Sin más preámbulo, aquí presento: 

1950

I Reunión. 

–… Y bien. ¿Ya tienes un adelanto?
–Sí. Bueno no. Es solamente un borrador. Son ideas sin conjetura aún.
–Bien. ¿De qué son esas ideas?
–Pues, sobre la modernidad de México… La ciudad de México. La llegada de los electrodomésticos. Se me hace interesante– un silencio siguió a continuación. El hombre delante suyo tenía el dedo índice y el de en medio sobre los labios, lentamente subía y bajaba el índice. La mirada reflejaba muchas dudas sobre lo que había dicho–. Es en la primera mitad del siglo XX. Con la gran publicidad de esos años, el boom de la modernidad y la posición de ser élite por tener un artefacto que lave en lugar de uno. Un hombre de clase media podía…
–¿Cuál es el salario para determinar a alguien «clase media»? ¿Media alta, media baja? ¿Cuál es el salario mínimo de esos años, si es que eso existía por esos años? ¿Cuál fue el primer electrodoméstico que llegó al país? ¿Se fabricaban aquí? ¿Quién? ¿En qué año?
–Bueno pues…
–No.

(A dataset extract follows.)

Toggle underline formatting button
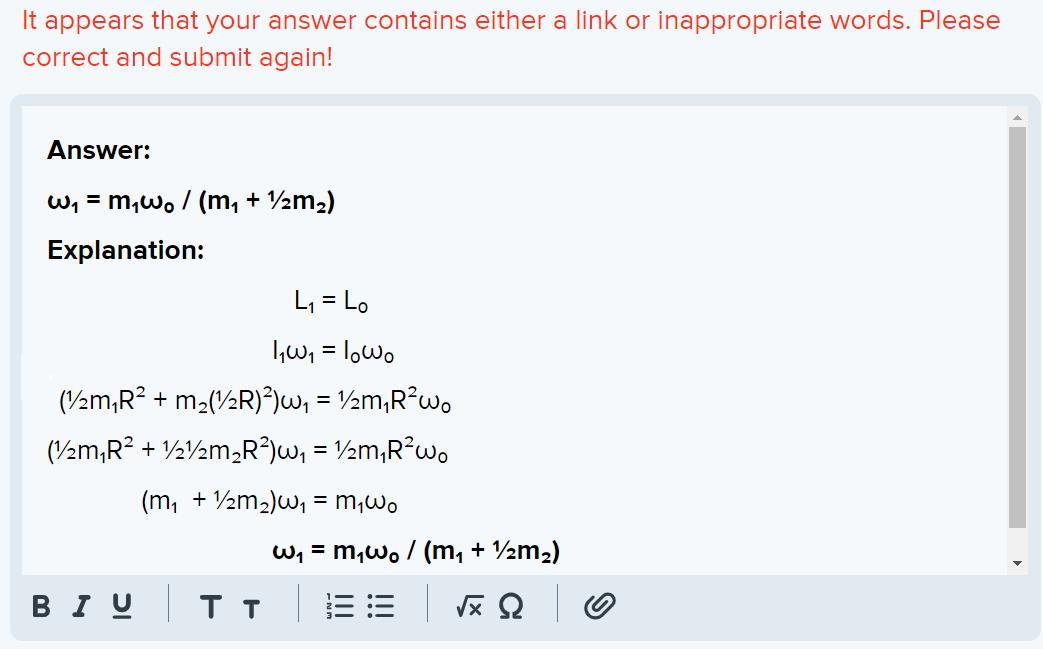Viewport: 1043px width, 649px height. tap(121, 606)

Dime. ¿Por qué ese tema?
–Me llama mucho la atención. Tengo la imagen muy clara, en el clímax, de un hombre robándose un microondas por la crisis que atraviesa la ciudad por la falta de empleo y…
–¿Microondas?
–Sí…
–¿Cuándo se inventó el microondas?
–Yo… éste…–se quedó sin palabras. Su habla se había perdido un instante que pareció la misma eternidad en persona. Sus ojos se desviaron y recorrieron al hombre frente así. Tendría unos 56 años. Cabello chino, corto, color blanco. Ojos verdes y medianos, no tan grandes pero tampoco tan pequeños. Las bolsas de sus párpados lo hacían un poco intimidante. Vestía un traje color azul ultramar. Una corbata a rayas blancas y azules le daban un toque extraño de formalidad e informalidad. Sus dedos regordetes cubiertos de anillos buscaron un puro entre su saco. Lo tomó, prendió fuego, inhaló y después dio una exhalación lenta y con aires de decepción.
–Mira, si yo quisiera, podría editar y publicar todo lo que me dices. Haría que alguien lo transcribiera, quizá un dislexico para evitar altos costos, a la par que lo daría a precio bajo para que salga en exhibición y ganes algo de dinero. Pero no lo voy a hacer. Siempre he creído que la calidad es mejor a la cantidad. Que sea bañado en oro no significa que…
–Sea de oro.
–Exacto. Mira. Esto es lo que vamos a hacer. Sé que esto lo haces por el adelanto que me prometiste y que, claramente, no tienes. No te preocupes. Te lo daré de todas maneras, claro que no todo porque también fallaste. Si hubieras sido más claro y honesto, quizá te hubiera dado todo y un poco más. Me molesta cuando la gente quiere verme la cara o intenta adivinar mis intenciones. Solo lo haré porque sé que eres capaz de escribir algo realmente bueno. ¿Realmente te interesa éste tema?
–Sí, bueno… Un poco.
–Ya veo. Mira, existen demasiados temas. Ciencia ficción, romance, comedia, fantasía, etcétera etcétera. No elijas uno aún. Tómate tu tiempo y nos veremos aquí en… ¿Dos meses te parece bien?
–Me parece perfecto– esas últimas tres palabras realmente tardaron unos cuantos minutos en ser pronunciadas. Primero debía digerir todo aquello que escuchó del señor que tenía frente a él. El Señor Villavicencio, dueño de la editorial que promovía el talento urbano y, con un golpe de suerte y talento podría llegar a una editorial mucho más grande.

Ambos se levantaron de la mesa. El señor Villavicencio se fue en su auto último modelo, conducido por su chófer, obviamente, y nuestro escritor con un claro bloqueo de escritura, se fue caminando por las calles de la ciudad. Alejandro Dobleherre, era su nombre.